── EXTRACTED ENTRIES ──

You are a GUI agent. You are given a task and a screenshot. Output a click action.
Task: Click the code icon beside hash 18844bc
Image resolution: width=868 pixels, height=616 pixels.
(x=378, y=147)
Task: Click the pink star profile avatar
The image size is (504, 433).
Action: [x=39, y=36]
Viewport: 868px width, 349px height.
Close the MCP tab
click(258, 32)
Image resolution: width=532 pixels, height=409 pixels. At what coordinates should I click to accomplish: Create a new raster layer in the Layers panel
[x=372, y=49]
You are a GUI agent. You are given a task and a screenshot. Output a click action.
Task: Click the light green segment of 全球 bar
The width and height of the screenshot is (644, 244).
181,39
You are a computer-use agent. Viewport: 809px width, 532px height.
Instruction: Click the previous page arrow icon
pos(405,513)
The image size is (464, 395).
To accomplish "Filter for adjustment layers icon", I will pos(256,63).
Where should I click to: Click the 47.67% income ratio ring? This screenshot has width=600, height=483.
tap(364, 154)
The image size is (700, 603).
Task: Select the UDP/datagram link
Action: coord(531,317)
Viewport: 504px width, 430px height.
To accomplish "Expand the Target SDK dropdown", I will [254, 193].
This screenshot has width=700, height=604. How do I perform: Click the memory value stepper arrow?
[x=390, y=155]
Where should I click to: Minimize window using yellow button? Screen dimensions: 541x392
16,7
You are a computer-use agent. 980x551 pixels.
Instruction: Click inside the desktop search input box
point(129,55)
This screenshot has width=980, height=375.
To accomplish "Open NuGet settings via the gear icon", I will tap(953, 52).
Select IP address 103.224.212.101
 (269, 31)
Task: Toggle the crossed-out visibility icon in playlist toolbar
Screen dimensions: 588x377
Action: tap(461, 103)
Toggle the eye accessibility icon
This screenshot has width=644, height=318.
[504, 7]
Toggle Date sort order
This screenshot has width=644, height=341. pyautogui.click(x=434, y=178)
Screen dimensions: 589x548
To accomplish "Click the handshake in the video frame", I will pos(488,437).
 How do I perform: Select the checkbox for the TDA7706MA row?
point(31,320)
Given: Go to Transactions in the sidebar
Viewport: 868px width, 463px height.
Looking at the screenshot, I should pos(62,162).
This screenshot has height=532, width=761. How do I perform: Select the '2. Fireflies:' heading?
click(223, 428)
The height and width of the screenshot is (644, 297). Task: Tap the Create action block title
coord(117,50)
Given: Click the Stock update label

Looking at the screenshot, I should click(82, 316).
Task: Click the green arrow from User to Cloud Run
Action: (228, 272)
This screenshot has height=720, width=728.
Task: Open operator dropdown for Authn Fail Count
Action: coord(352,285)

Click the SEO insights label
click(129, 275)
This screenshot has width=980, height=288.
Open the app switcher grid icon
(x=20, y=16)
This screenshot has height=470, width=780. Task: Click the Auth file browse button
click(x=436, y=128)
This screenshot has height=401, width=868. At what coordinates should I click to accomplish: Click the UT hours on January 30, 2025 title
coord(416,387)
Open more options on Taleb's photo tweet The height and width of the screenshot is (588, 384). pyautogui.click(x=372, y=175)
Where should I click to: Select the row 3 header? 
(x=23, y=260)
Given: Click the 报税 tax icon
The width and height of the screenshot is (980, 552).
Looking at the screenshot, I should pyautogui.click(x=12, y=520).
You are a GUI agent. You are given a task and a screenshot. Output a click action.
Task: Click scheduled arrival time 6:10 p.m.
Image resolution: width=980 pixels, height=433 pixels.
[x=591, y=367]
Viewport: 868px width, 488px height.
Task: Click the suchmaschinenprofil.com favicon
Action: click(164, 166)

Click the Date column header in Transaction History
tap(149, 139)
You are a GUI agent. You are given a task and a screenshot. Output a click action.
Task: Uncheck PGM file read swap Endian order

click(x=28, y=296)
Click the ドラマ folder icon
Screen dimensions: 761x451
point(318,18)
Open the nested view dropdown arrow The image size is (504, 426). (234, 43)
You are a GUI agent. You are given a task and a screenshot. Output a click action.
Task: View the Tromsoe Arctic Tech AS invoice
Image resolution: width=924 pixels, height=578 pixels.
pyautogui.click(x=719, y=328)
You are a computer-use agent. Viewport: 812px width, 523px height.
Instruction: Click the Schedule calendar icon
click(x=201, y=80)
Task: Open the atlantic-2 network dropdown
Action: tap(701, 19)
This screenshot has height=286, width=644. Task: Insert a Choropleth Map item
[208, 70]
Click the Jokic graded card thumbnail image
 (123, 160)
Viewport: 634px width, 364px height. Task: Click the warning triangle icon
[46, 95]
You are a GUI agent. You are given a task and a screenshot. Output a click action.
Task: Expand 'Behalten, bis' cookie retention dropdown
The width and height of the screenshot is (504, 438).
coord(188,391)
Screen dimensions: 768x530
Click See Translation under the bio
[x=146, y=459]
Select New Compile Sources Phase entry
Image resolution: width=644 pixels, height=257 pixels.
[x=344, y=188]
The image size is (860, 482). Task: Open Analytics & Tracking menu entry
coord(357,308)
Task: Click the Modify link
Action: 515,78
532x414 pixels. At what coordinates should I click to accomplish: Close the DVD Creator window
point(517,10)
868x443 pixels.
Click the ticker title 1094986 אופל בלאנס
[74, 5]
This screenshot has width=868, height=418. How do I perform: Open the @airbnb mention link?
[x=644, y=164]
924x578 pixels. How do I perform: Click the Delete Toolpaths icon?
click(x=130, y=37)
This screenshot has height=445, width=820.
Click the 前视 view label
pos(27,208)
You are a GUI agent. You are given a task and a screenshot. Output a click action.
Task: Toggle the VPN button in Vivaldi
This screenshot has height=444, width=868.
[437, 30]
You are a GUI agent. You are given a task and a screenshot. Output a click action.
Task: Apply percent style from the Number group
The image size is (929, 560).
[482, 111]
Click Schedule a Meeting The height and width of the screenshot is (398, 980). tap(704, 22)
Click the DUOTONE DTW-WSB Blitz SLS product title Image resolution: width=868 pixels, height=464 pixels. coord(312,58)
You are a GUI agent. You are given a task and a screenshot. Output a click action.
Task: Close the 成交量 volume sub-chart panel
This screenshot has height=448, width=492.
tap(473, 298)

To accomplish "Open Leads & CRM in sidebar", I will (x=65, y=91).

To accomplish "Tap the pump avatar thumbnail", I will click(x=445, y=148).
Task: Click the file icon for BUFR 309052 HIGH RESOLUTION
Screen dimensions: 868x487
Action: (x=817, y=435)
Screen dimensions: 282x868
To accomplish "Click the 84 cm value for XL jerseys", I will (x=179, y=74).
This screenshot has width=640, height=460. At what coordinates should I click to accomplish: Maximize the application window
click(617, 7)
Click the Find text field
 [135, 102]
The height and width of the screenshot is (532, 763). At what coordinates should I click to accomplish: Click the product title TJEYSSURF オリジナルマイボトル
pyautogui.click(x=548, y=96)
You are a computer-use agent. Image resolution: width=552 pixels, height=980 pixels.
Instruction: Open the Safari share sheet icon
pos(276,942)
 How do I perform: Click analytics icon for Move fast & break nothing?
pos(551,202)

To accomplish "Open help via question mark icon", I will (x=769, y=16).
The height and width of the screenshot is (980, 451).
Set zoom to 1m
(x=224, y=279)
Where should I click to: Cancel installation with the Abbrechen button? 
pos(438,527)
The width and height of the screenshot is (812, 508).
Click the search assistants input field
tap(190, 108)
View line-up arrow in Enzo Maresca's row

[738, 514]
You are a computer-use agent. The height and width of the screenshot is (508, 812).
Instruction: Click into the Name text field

───

- **WHAT IS NEEDED**
From the data above, gather every line that includes the word "sidebar".

- **YOUR RESPONSE**
Given: Go to Transactions in the sidebar
To accomplish "Open Leads & CRM in sidebar", I will (x=65, y=91).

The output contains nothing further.